THE TASK — This exercise needs the listing below duplicated exactly.

==== EXERCISE INPUTS ====

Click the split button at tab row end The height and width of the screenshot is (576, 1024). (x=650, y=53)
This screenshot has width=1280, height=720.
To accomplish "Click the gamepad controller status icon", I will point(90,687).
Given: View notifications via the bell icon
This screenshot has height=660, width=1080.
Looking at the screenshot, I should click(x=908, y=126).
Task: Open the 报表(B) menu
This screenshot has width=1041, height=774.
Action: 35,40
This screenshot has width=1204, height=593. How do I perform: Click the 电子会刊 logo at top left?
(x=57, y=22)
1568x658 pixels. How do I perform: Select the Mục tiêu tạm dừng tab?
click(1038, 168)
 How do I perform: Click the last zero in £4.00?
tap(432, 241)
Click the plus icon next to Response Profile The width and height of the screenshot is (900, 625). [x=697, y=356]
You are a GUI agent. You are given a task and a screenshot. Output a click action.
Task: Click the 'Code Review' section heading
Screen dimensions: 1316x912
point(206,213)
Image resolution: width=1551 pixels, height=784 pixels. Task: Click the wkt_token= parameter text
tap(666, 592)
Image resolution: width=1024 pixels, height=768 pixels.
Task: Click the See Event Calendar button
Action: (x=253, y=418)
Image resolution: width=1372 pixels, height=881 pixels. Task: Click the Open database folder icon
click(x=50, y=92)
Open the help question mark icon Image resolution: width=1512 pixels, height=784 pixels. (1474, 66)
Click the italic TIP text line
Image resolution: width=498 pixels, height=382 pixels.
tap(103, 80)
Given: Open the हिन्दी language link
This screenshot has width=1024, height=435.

====

RESPONSE BOX —
Click the split button at tab row end The height and width of the screenshot is (576, 1024). (x=650, y=53)
This screenshot has width=1280, height=720.
To accomplish "Click the gamepad controller status icon", I will point(90,687).
Given: View notifications via the bell icon
This screenshot has height=660, width=1080.
Looking at the screenshot, I should click(x=908, y=126).
Task: Open the 报表(B) menu
This screenshot has width=1041, height=774.
Action: 35,40
This screenshot has width=1204, height=593. How do I perform: Click the 电子会刊 logo at top left?
(x=57, y=22)
1568x658 pixels. How do I perform: Select the Mục tiêu tạm dừng tab?
click(1038, 168)
 How do I perform: Click the last zero in £4.00?
tap(432, 241)
Click the plus icon next to Response Profile The width and height of the screenshot is (900, 625). [x=697, y=356]
You are a GUI agent. You are given a task and a screenshot. Output a click action.
Task: Click the 'Code Review' section heading
Screen dimensions: 1316x912
point(206,213)
Image resolution: width=1551 pixels, height=784 pixels. Task: Click the wkt_token= parameter text
tap(666, 592)
Image resolution: width=1024 pixels, height=768 pixels.
Task: Click the See Event Calendar button
Action: (x=253, y=418)
Image resolution: width=1372 pixels, height=881 pixels. Task: Click the Open database folder icon
click(x=50, y=92)
Open the help question mark icon Image resolution: width=1512 pixels, height=784 pixels. (1474, 66)
Click the italic TIP text line
Image resolution: width=498 pixels, height=382 pixels.
tap(103, 80)
Given: Open the हिन्दी language link
This screenshot has width=1024, height=435.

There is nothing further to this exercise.